With this background, let’s consider how hemp might again play a pivotal role in our communities and culture.
With hemp, we have a low-impact, high-yield crop that can be used for a variety of purposes. The stalks and fiber can be used in composites as a wood substitute for an array of products. They can also be processed to create ethanol. This is a carbon-neutral resource, since the carbon released is but the carbon the plant ingested during its life. Durable, light-weight, and strong, it’s difficult to imagine all the uses for industrial hemp were we to focus on designing and building hemp-based products.
With hemp oil we have another energy-rich resource, which can be used in cooking, as lamp oil and as a medicinal, as its high concentration of essential fatty acids is great for the skin and overall health. Hemp seed can be used for food as well. They’re highly nutritious with a good deal of protein. Hemp has remediation properties too. It absorbs heavy metals in the soil, reducing their toxicity and harmful environmental effects. There are vast expanses of hemp in the area of the Chernobyl nuclear accident for just that reason.
Hemp can be grown successfully in nearly every state in these United States. One can imagine a culture where locally produced hemp provides a good portion of the energy, food and product needs for our communities. This approach would provide employment in both production and processing of the plant. It would also reduce the environmental damage caused by our pollutive, subsidized corn production. Re-integrating hemp into our culture is a key to the new localism.

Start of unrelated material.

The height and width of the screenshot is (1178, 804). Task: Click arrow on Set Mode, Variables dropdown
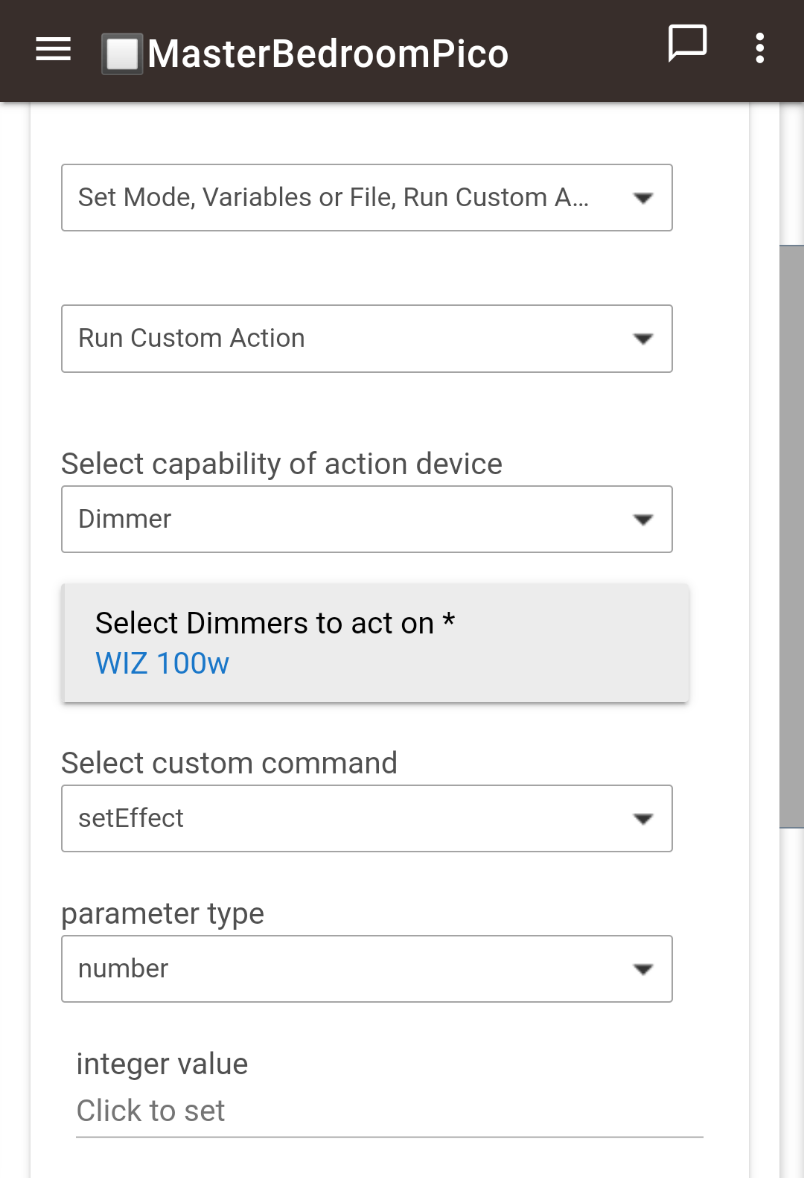(x=643, y=198)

And then there’s marijuana. The heathen devil-weed [a term coined by Hearst’s yellow press] was blamed for all sorts of bad behavior as part of the demonization process. Marijuana actually reduces aggressive behavior, unlike alcohol. The demonization and slander against the singular most influential plant in human history is but one example of the dysfunctionality of our culture.
Weed does indeed have psychotropic properties of note. Being stoned has a curious effect on the mind. Most say it tends to enhance whatever we feeling or experiencing at the time, offering a heightened experience of music or games or food [the proverbial munchies]. It is often used as a mind-quieting agent as well, as the stream of thoughts so constant to most of us becomes less pressing in a marijuana state of mind. In our fear-ridden, highly-stressed culture that alone could be of great value.
Medical marijuana is much in the news these days, being legal in a number of states, though often still prosecuted by the Feds. Its value in alleviating the worst effects of cancer treatments, chronic backache and other issues is well-documented. Imagine if our culture actually encouraged research on medical marijuana [sigh]. Not likely when the legal drug cartel called ‘the pharmaceutical industry’ has so much influence in government.
Finally, it’s worth noting that marijuana has not been placed as the medical cause in a single death in this country. Compare that with alcohol, tobacco, or the host of concoctions the pharmaceutical industry markets to us constantly. Mary Jane is decidedly benign.
Just say no to politicians and pundits who espouse the evils of hemp. They are uneducated, disingenuous or both [surprise, surprise]. Let’s say yes to re-introducing hemp into our culture, and to creating local jobs, products and health.